Pixel coordinate grounding data
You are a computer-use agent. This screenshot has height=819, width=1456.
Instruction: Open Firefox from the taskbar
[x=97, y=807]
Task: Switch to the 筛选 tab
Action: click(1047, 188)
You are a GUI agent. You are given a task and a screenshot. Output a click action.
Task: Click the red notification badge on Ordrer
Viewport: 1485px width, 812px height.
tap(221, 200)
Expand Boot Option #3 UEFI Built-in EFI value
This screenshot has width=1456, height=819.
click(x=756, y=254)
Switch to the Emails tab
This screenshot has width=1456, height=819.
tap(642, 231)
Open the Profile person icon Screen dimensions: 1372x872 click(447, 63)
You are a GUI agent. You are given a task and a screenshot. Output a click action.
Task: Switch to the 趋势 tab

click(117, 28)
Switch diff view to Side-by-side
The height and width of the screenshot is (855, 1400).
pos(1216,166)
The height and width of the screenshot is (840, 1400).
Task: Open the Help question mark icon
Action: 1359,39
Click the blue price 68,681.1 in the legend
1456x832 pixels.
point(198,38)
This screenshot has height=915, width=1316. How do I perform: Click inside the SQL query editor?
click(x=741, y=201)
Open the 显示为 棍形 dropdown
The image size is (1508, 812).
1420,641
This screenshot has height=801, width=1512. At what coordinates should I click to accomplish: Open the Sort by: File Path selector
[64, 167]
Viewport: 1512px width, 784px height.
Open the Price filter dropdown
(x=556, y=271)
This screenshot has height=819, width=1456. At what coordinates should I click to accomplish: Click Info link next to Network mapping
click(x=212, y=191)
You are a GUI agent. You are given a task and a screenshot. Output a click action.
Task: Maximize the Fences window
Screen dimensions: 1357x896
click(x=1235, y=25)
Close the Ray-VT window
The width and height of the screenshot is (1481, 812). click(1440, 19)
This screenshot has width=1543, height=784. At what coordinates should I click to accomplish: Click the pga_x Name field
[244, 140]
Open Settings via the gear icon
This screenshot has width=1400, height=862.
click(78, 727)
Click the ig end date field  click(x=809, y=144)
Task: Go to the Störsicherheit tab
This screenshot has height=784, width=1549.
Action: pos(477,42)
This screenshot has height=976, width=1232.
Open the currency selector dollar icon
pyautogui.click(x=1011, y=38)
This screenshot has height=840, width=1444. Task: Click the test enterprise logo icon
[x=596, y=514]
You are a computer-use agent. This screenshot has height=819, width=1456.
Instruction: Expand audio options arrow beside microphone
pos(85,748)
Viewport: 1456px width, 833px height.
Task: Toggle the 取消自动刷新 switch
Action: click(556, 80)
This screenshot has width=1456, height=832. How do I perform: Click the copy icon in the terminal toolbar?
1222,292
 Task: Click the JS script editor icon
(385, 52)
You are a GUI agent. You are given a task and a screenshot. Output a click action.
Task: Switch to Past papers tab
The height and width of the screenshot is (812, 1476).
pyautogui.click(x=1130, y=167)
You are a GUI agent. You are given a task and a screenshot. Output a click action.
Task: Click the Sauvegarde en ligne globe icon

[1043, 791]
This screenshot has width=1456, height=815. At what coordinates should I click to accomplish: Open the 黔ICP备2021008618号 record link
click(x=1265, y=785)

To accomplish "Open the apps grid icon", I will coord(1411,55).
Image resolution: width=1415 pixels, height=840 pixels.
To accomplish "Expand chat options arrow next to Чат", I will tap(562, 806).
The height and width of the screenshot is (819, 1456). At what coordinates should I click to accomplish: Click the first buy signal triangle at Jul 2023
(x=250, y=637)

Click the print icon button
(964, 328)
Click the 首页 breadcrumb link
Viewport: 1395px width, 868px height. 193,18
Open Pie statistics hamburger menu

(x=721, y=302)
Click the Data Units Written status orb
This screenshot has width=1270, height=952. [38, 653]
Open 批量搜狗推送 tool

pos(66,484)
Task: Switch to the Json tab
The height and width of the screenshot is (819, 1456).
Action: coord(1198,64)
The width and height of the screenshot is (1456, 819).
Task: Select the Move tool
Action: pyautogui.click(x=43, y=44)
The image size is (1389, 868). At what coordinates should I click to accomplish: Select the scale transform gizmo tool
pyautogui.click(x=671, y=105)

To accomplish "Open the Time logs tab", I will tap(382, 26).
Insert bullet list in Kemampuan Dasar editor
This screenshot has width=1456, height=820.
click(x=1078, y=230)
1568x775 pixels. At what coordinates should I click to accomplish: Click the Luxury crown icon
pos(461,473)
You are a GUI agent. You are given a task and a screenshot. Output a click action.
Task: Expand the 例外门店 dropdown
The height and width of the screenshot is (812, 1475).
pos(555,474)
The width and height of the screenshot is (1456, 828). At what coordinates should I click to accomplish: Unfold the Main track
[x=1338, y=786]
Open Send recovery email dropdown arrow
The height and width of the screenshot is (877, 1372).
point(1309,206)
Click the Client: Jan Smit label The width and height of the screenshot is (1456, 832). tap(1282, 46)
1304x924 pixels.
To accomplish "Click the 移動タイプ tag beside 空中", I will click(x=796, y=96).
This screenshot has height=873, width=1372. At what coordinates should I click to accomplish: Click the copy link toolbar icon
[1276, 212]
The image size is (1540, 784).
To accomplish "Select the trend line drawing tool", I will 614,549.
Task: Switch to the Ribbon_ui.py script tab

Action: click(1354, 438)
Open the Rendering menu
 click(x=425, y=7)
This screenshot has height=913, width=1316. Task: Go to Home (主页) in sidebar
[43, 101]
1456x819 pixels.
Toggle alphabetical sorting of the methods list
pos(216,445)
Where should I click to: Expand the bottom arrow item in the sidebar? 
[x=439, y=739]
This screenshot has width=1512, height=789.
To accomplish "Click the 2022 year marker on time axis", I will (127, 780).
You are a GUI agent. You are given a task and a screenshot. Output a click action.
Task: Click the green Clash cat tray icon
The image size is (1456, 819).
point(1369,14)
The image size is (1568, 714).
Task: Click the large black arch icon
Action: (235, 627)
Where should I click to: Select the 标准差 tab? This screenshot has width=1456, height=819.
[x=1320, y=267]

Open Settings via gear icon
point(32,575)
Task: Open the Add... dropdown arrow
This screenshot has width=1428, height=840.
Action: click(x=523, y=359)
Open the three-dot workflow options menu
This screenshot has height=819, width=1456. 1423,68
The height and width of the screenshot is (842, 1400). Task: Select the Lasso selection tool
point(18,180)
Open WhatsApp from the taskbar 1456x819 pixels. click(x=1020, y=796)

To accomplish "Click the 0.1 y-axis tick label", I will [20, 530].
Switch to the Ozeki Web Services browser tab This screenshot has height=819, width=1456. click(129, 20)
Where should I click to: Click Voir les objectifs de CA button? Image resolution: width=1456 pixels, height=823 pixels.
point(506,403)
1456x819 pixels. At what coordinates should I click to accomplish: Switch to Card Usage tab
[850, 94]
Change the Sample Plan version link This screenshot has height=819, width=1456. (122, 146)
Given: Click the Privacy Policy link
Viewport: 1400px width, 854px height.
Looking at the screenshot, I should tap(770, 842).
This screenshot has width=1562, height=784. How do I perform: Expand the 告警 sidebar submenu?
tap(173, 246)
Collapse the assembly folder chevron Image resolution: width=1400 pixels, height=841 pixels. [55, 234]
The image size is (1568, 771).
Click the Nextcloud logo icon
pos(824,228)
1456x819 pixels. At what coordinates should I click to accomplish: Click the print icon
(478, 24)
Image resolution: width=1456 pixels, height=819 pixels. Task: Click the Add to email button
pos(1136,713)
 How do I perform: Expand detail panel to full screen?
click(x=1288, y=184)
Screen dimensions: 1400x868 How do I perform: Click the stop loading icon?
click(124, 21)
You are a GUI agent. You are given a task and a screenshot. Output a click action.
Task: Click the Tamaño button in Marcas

TASK TO CARRY OUT
Return each entry exactly. Leave none out.

COMPLETED TASK
You are a computer-use agent. This screenshot has height=819, width=1456.
Instruction: Open Firefox from the taskbar
[x=97, y=807]
Task: Switch to the 筛选 tab
Action: click(1047, 188)
You are a GUI agent. You are given a task and a screenshot. Output a click action.
Task: Click the red notification badge on Ordrer
Viewport: 1485px width, 812px height.
tap(221, 200)
Expand Boot Option #3 UEFI Built-in EFI value
This screenshot has width=1456, height=819.
click(x=756, y=254)
Switch to the Emails tab
This screenshot has width=1456, height=819.
tap(642, 231)
Open the Profile person icon Screen dimensions: 1372x872 click(447, 63)
You are a GUI agent. You are given a task and a screenshot. Output a click action.
Task: Switch to the 趋势 tab

click(117, 28)
Switch diff view to Side-by-side
The height and width of the screenshot is (855, 1400).
pos(1216,166)
The height and width of the screenshot is (840, 1400).
Task: Open the Help question mark icon
Action: 1359,39
Click the blue price 68,681.1 in the legend
1456x832 pixels.
point(198,38)
This screenshot has height=915, width=1316. How do I perform: Click inside the SQL query editor?
click(x=741, y=201)
Open the 显示为 棍形 dropdown
The image size is (1508, 812).
1420,641
This screenshot has height=801, width=1512. At what coordinates should I click to accomplish: Open the Sort by: File Path selector
[64, 167]
Viewport: 1512px width, 784px height.
Open the Price filter dropdown
(x=556, y=271)
This screenshot has height=819, width=1456. At what coordinates should I click to accomplish: Click Info link next to Network mapping
click(x=212, y=191)
You are a GUI agent. You are given a task and a screenshot. Output a click action.
Task: Maximize the Fences window
Screen dimensions: 1357x896
click(x=1235, y=25)
Close the Ray-VT window
The width and height of the screenshot is (1481, 812). click(1440, 19)
This screenshot has width=1543, height=784. At what coordinates should I click to accomplish: Click the pga_x Name field
[244, 140]
Open Settings via the gear icon
This screenshot has width=1400, height=862.
click(78, 727)
Click the ig end date field  click(x=809, y=144)
Task: Go to the Störsicherheit tab
This screenshot has height=784, width=1549.
Action: pos(477,42)
This screenshot has height=976, width=1232.
Open the currency selector dollar icon
pyautogui.click(x=1011, y=38)
This screenshot has height=840, width=1444. Task: Click the test enterprise logo icon
[x=596, y=514]
You are a computer-use agent. This screenshot has height=819, width=1456.
Instruction: Expand audio options arrow beside microphone
pos(85,748)
Viewport: 1456px width, 833px height.
Task: Toggle the 取消自动刷新 switch
Action: click(556, 80)
This screenshot has width=1456, height=832. How do I perform: Click the copy icon in the terminal toolbar?
1222,292
 Task: Click the JS script editor icon
(385, 52)
You are a GUI agent. You are given a task and a screenshot. Output a click action.
Task: Switch to Past papers tab
The height and width of the screenshot is (812, 1476).
pyautogui.click(x=1130, y=167)
You are a GUI agent. You are given a task and a screenshot. Output a click action.
Task: Click the Sauvegarde en ligne globe icon

[1043, 791]
This screenshot has width=1456, height=815. At what coordinates should I click to accomplish: Open the 黔ICP备2021008618号 record link
click(x=1265, y=785)

To accomplish "Open the apps grid icon", I will coord(1411,55).
Image resolution: width=1415 pixels, height=840 pixels.
To accomplish "Expand chat options arrow next to Чат", I will tap(562, 806).
The height and width of the screenshot is (819, 1456). At what coordinates should I click to accomplish: Click the first buy signal triangle at Jul 2023
(x=250, y=637)

Click the print icon button
(964, 328)
Click the 首页 breadcrumb link
Viewport: 1395px width, 868px height. 193,18
Open Pie statistics hamburger menu

(x=721, y=302)
Click the Data Units Written status orb
This screenshot has width=1270, height=952. [38, 653]
Open 批量搜狗推送 tool

pos(66,484)
Task: Switch to the Json tab
The height and width of the screenshot is (819, 1456).
Action: coord(1198,64)
The width and height of the screenshot is (1456, 819).
Task: Select the Move tool
Action: pyautogui.click(x=43, y=44)
The image size is (1389, 868). At what coordinates should I click to accomplish: Select the scale transform gizmo tool
pyautogui.click(x=671, y=105)

To accomplish "Open the Time logs tab", I will tap(382, 26).
Insert bullet list in Kemampuan Dasar editor
This screenshot has width=1456, height=820.
click(x=1078, y=230)
1568x775 pixels. At what coordinates should I click to accomplish: Click the Luxury crown icon
pos(461,473)
You are a GUI agent. You are given a task and a screenshot. Output a click action.
Task: Expand the 例外门店 dropdown
The height and width of the screenshot is (812, 1475).
pos(555,474)
The width and height of the screenshot is (1456, 828). At what coordinates should I click to accomplish: Unfold the Main track
[x=1338, y=786]
Open Send recovery email dropdown arrow
The height and width of the screenshot is (877, 1372).
point(1309,206)
Click the Client: Jan Smit label The width and height of the screenshot is (1456, 832). tap(1282, 46)
1304x924 pixels.
To accomplish "Click the 移動タイプ tag beside 空中", I will click(x=796, y=96).
This screenshot has height=873, width=1372. At what coordinates should I click to accomplish: Click the copy link toolbar icon
[1276, 212]
The image size is (1540, 784).
To accomplish "Select the trend line drawing tool", I will 614,549.
Task: Switch to the Ribbon_ui.py script tab

Action: click(1354, 438)
Open the Rendering menu
 click(x=425, y=7)
This screenshot has height=913, width=1316. Task: Go to Home (主页) in sidebar
[43, 101]
1456x819 pixels.
Toggle alphabetical sorting of the methods list
pos(216,445)
Where should I click to: Expand the bottom arrow item in the sidebar? 
[x=439, y=739]
This screenshot has width=1512, height=789.
To accomplish "Click the 2022 year marker on time axis", I will (127, 780).
You are a GUI agent. You are given a task and a screenshot. Output a click action.
Task: Click the green Clash cat tray icon
The image size is (1456, 819).
point(1369,14)
The image size is (1568, 714).
Task: Click the large black arch icon
Action: (235, 627)
Where should I click to: Select the 标准差 tab? This screenshot has width=1456, height=819.
[x=1320, y=267]

Open Settings via gear icon
point(32,575)
Task: Open the Add... dropdown arrow
This screenshot has width=1428, height=840.
Action: click(x=523, y=359)
Open the three-dot workflow options menu
This screenshot has height=819, width=1456. 1423,68
The height and width of the screenshot is (842, 1400). Task: Select the Lasso selection tool
point(18,180)
Open WhatsApp from the taskbar 1456x819 pixels. click(x=1020, y=796)

To accomplish "Click the 0.1 y-axis tick label", I will [20, 530].
Switch to the Ozeki Web Services browser tab This screenshot has height=819, width=1456. click(129, 20)
Where should I click to: Click Voir les objectifs de CA button? Image resolution: width=1456 pixels, height=823 pixels.
point(506,403)
1456x819 pixels. At what coordinates should I click to accomplish: Switch to Card Usage tab
[850, 94]
Change the Sample Plan version link This screenshot has height=819, width=1456. (122, 146)
Given: Click the Privacy Policy link
Viewport: 1400px width, 854px height.
Looking at the screenshot, I should tap(770, 842).
This screenshot has width=1562, height=784. How do I perform: Expand the 告警 sidebar submenu?
tap(173, 246)
Collapse the assembly folder chevron Image resolution: width=1400 pixels, height=841 pixels. [55, 234]
The image size is (1568, 771).
Click the Nextcloud logo icon
pos(824,228)
1456x819 pixels. At what coordinates should I click to accomplish: Click the print icon
(478, 24)
Image resolution: width=1456 pixels, height=819 pixels. Task: Click the Add to email button
pos(1136,713)
 How do I perform: Expand detail panel to full screen?
click(x=1288, y=184)
Screen dimensions: 1400x868 How do I perform: Click the stop loading icon?
click(124, 21)
You are a GUI agent. You are given a task and a screenshot. Output a click action.
Task: Click the Tamaño button in Marcas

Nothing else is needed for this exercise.